Il 2022 ha segnato un anno di ripresa importante e le importazioni sono aumentate con un incremento del volume pari al 26% rispetto all’anno procedente.

 

Il merluzzo è da sempre la risorsa più importante per la pesca norvegese. Nel corso degli anni il metodo di lavorazione si è modernizzato, passando dalla pesca libera a una rigida regolamentazione, inserendo un sistema di quote di pesca e adottando un approccio sostenibile con una politica di produzione a scarto zero.

 

Ma il grosso della lavorazione è una tradizione produttiva che si ripete sempre uguale da trecento anni. Le isole Lofoten, e le sorelle Versterålen, sono dei piccoli grandi fari sul Mare di Norvegia dove i fiskehjel, i caratteristici graticci di legno che ospitano centinaia e centinaia di merluzzi stesi a essiccare, rappresentano un vero e proprio tratto distintivo del paesaggio norvegese.

 

 

Il pesce è norvegese ma il “bacalà” alla vicentina è tutto italiano

La preparazione ha come ingrediente imprescindibile il merluzzo delle isole Lofoten. Ma per tutto il resto la maestria è tutta italiana, anzi vicentina.

Già Pellegrino Artusi, nel suo celebre Ricettario, lo aveva incluso definendolo un “montebianco di pesce artico e latte”.

 

La ricetta del bacalà alla vicentina

  •  Stoccafisso
  • Olio extravergine di oliva
  • Cipolla
  • Sarda
  • Latte

 

Si prepara un fondo di olio - circa mezzo litro per ogni chilo di stoccafisso - cipolla e una sarda o un’acciuga. Una volta che il soffritto è pronto vi si adagia lo stoccafisso. Una volta insaporito il pesce con le cipolle e la sarda, si ricopre interamente di latte.

A questo punto il merluzzo deve ‘pipare’, come si dice in Veneto, per almeno cinque ore a fiamma bassissima e distante dal fuoco vivo.

Dati

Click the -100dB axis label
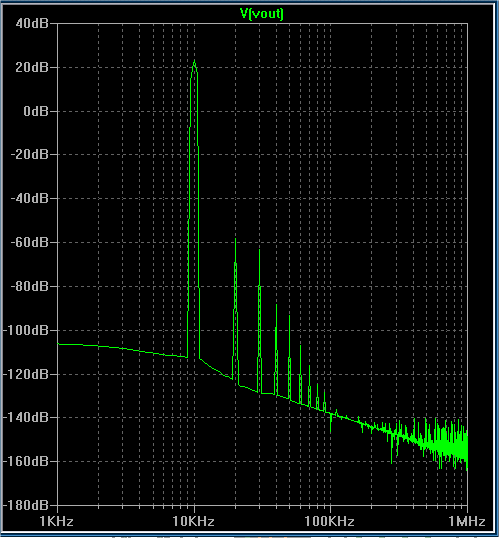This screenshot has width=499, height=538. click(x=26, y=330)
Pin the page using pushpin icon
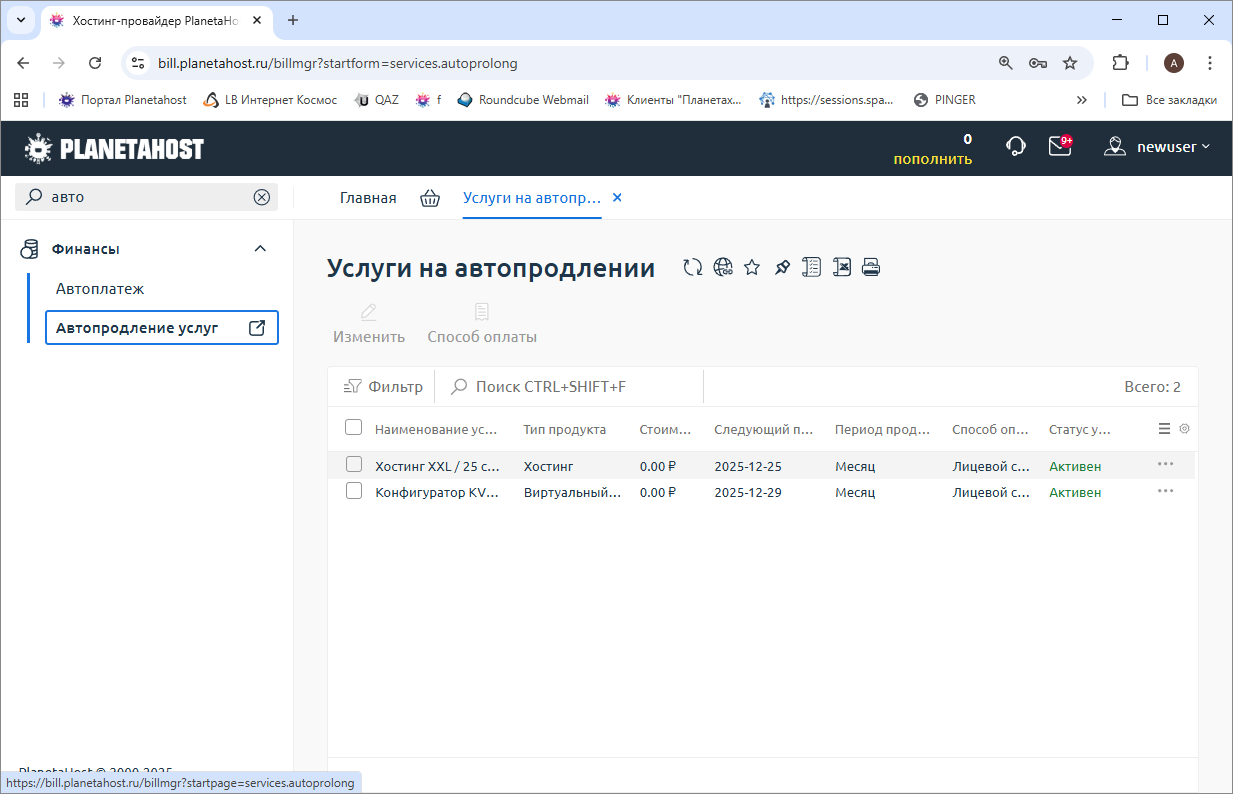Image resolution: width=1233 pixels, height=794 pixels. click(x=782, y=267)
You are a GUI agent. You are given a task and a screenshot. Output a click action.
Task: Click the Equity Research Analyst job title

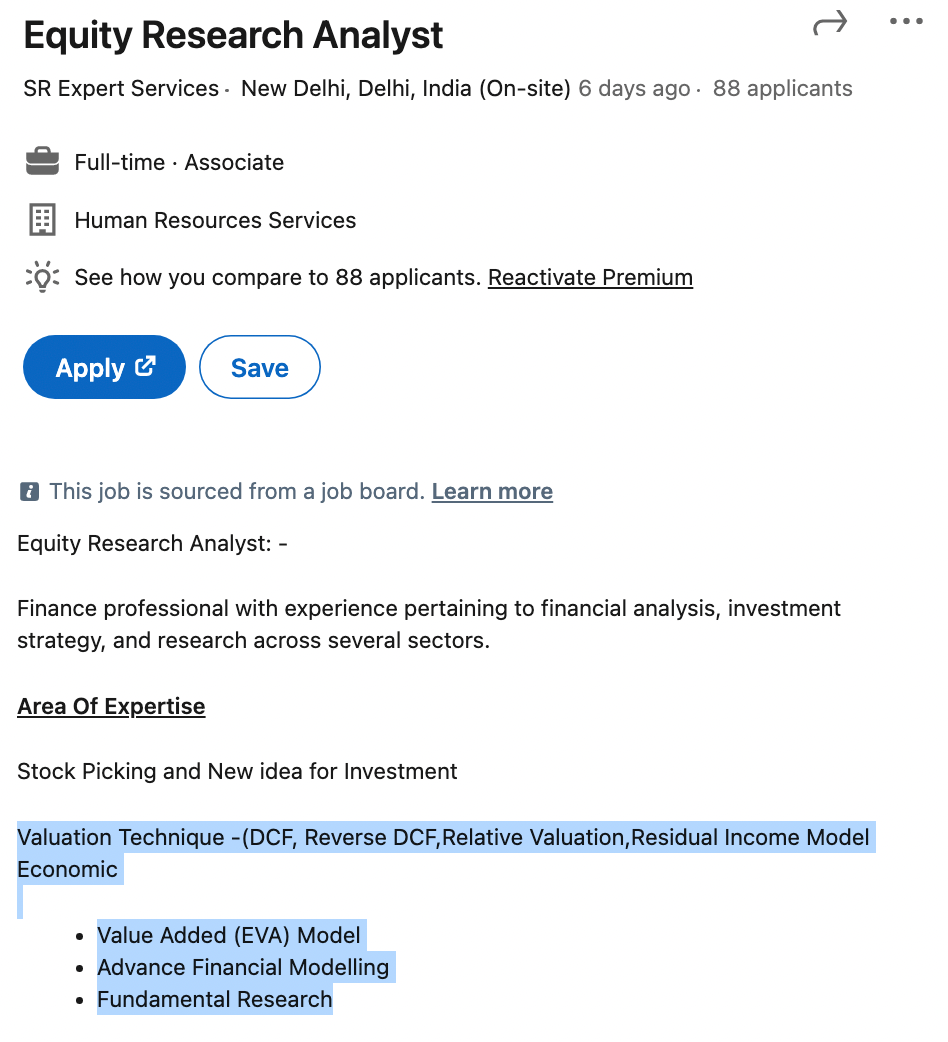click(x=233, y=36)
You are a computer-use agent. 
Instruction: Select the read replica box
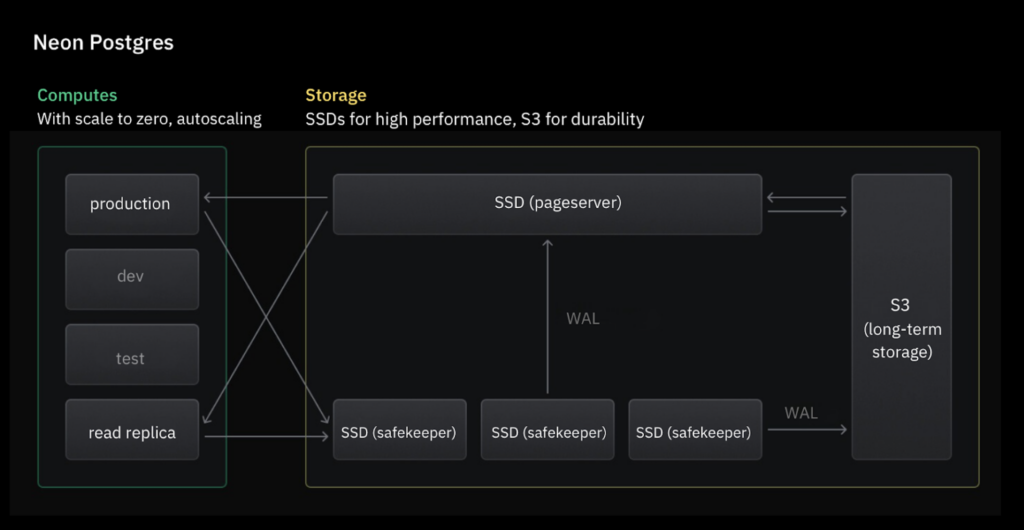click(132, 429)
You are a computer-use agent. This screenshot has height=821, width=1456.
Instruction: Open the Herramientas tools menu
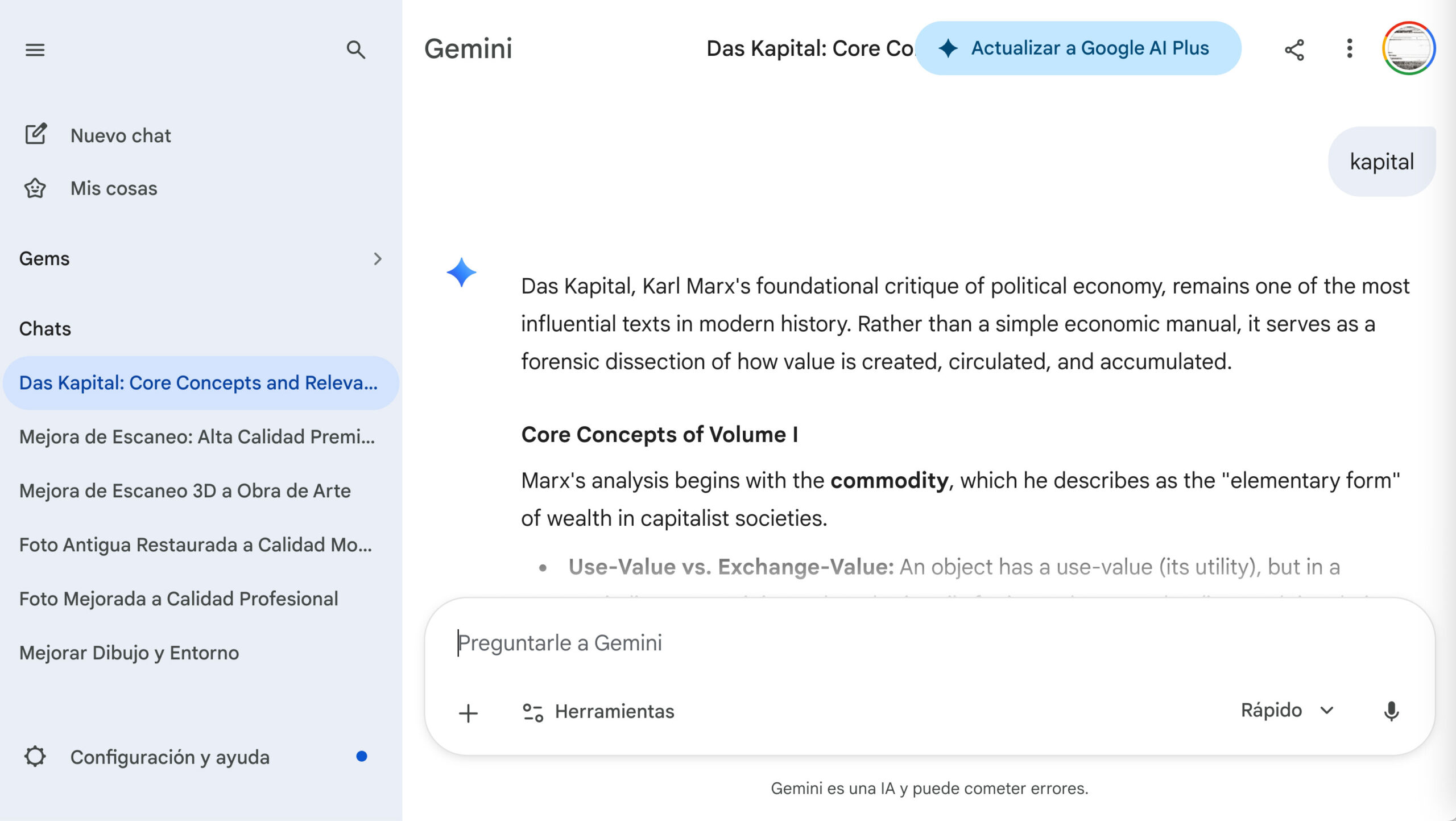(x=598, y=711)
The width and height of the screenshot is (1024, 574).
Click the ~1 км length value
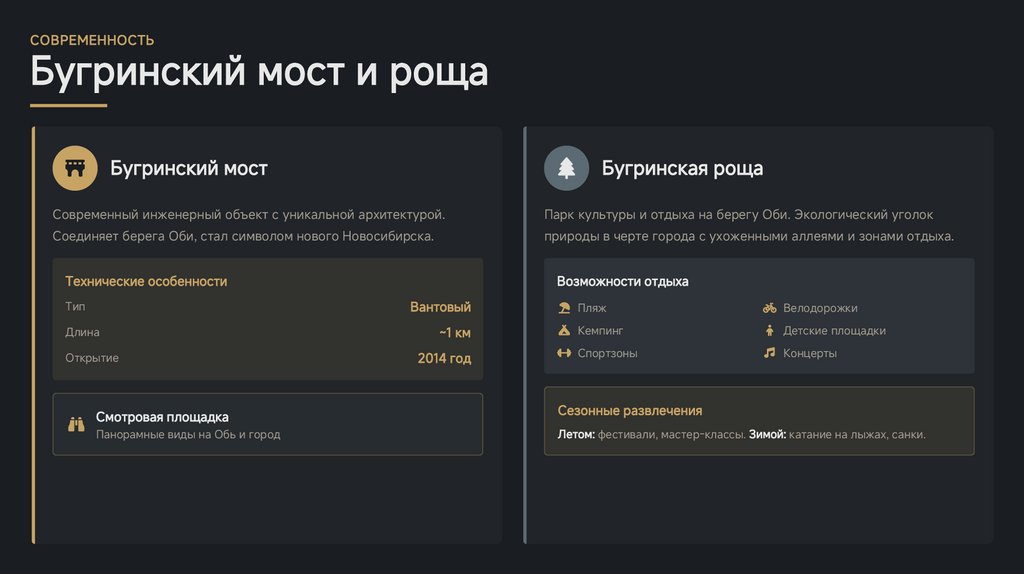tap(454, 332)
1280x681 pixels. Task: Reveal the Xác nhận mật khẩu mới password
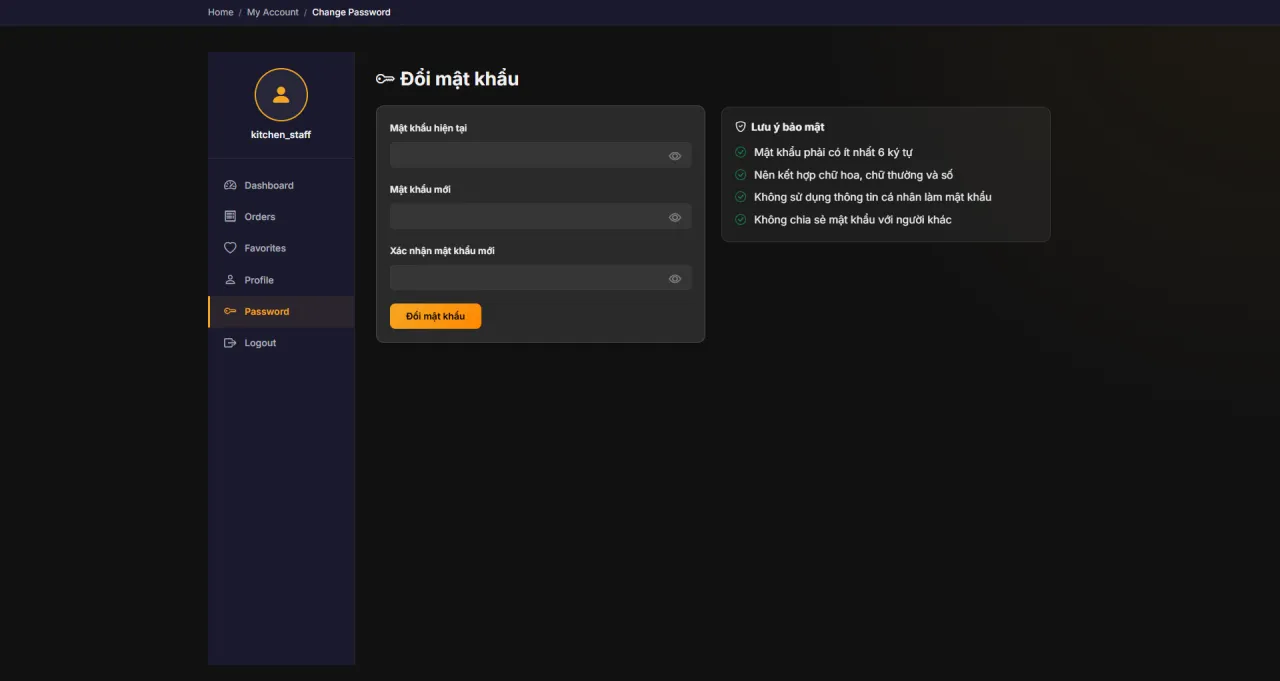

Obiettivo del compito
Stampa parola per parola la parte del brano sul merluzzo norvegese che comincia con le parole "Si prepara un" e si ferma dopo le parole "dal fuoco vivo.". Per questo lavoro i dati non servono.

Soluzione del problema
Si prepara un fondo di olio - circa mezzo litro per ogni chilo di stoccafisso - cipolla e una sarda o un’acciuga. Una volta che il soffritto è pronto vi si adagia lo stoccafisso. Una volta insaporito il pesce con le cipolle e la sarda, si ricopre interamente di latte.

A questo punto il merluzzo deve ‘pipare’, come si dice in Veneto, per almeno cinque ore a fiamma bassissima e distante dal fuoco vivo.